Мечта здесь – мечта «равновесия между демократией разума, с одной стороны, и эзотерической иерархией поэтического»: католицизм раскрывает пространство для альтернативного модерна, в котором демократическая всеобщность и индивидуальная свобода остаются основанными на иерархическом пропорциональном порядке, в котором каждый член находится на своем месте, следовательно, способствуя мировой гармонии – позиция «мягкого фашизма», если такая вообще когда-либо была:
Разве не было бы более оправданным предположить, что следует изменить патернализм с большей скромностью и вниманием к популистским замечаниям, а не отказываться от него полностью? Нам ясно, что мы всегда являемся «образованными животными» (даже когда только начинаем вообще использовать нашу языковую способность), а следовательно, роль родительского фактора
Эта позиция лежит в самом сердце милбанковской утопии «Красных тори»: демократическом патриархате, в котором примиряются противоположности, в котором мы располагаем рыночной свободой, но в рамках иерархической гармонии, в котором мы располагаем корпоратистской демократией и секулярным порядком, органически основанном на сакральном:
Протестантизм не был необходимым этапом на пути к либеральной рыночной свободе Просвещения… Здесь снова можно вернуться к зарождающимся «модернистским» аспектам Средневековья, проявляющимся как часть феодализма, так и против него, как к имеющим потенциал, отличный от того, на котором заостряла внимание либеральная демократия – более плюралистский, корпоратистский, дистрибутистский, более простонародно-религиозный потенциал, отказывающийся от модернистской дуальности экономического и политического, так же как и от модернисткой дуальности секулярного и сакрального.
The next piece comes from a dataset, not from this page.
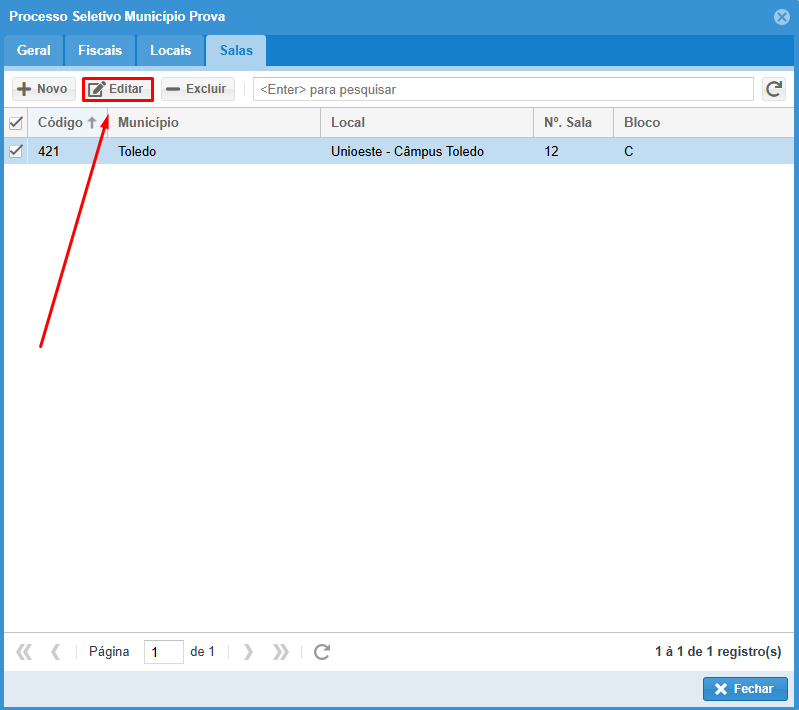799x710 pixels.
Task: Sort by the Código column header
Action: (x=60, y=123)
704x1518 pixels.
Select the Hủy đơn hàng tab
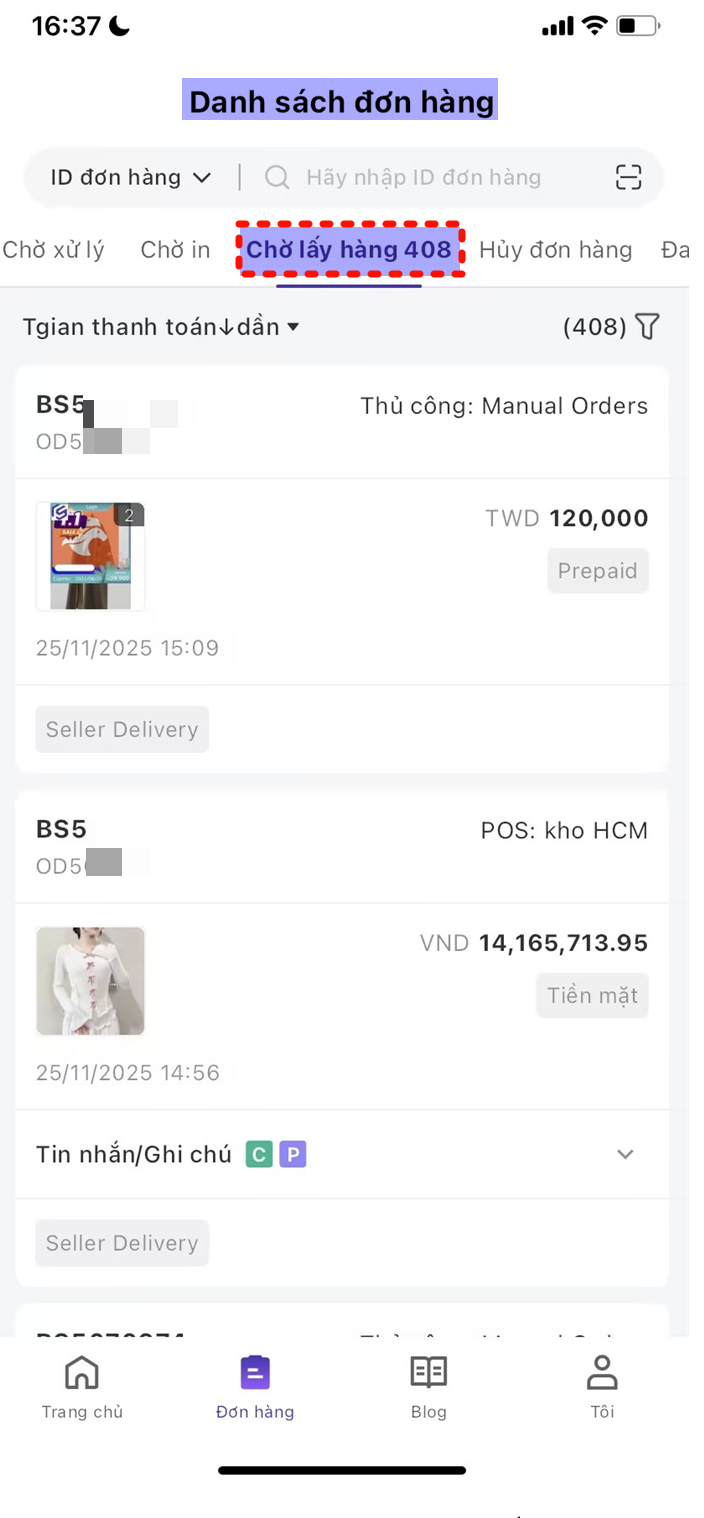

В этом ключе Милбанк восхваляет Экхарта как «“Красного тори”, радикализующего сам старый истеблишмент, возвышая божественного монарха с глаз долой и, следовательно, к кенотической близости»: «Так как все проистекает из высочайшего источника, стоящего над любой мыслимой онтической высотой (и находящегося глубже любой онтической глубины), все равно по отношению к этой онтологической высоте, что релятивирует все лишь оптические степени. В некотором смысле, как утверждает Экхарт, камень возвещает Бога в той же мере, что и человек – он просто не может это выразить». Именно это равновесие между онтологическим равенством по отношению к непознаваемому трансцендентному Богу и оптическим неравенством и (упорядоченной) иерархии позволило Экхарту остаться эгалитарным демократом
Вместо обычного (имплицитного) понятия демократического равенства как явления, поддерживаемого «более глубоким» иерархическим порядком, мы располагаем иерархическим феноменальным порядком, поддерживаемым «более глубоким» равенством по отношению к непознаваемому Источнику. Милбанк находит у Экхарта схожее равновесие между созерцающей отрешенностью от мира и практической вовлеченностью в мир. Они не противопоставляются в протестантизме, вовсе наоборот: «Обращение “вовнутрь” для достижения созерцательного единства не является окончательной целью Экхарта – она никогда таковой не является, для всех аутентичных христианских мистиков… “Опустошенная” душа также является душой плодородной, душой открытой к исполнению Божьей воли как своей собственной и, следовательно, к творческой деятельности, что означает деятельность, лишенную эгоизма, но не личного отличия». Отрешенность, таким образом, позволяет аутентичное вовлечение – не только в том смысле, что она позволяет нам поддерживать надлежащее расстояние по отношению к мирским феноменам, т. е. она не дает нам быть захваченными мирским водоворотом. Отрешенность вводит нас в контакт с непознаваемым Источником, относительно которого мы все равны, и только в отношении к этому бездонному Основанию мы можем достигнуть отношения “справедливости” как равной заботы обо всем». Тем не менее здесь теряется из виду сама суть демократии, которая должна являться феноменально, позиционируя себя как таковая в контрасте всем иерархическим порядкам – суть демократии, нашедшая свое самое радикальное выражение в «сканадальных» словах Христа из Луки: «Если кто приходит ко Мне и не возненавидит отца своего и матери, и жены и детей, и братьев и сестер, а притом и самой жизни своей, тот не может быть Моим учеником» (14:26).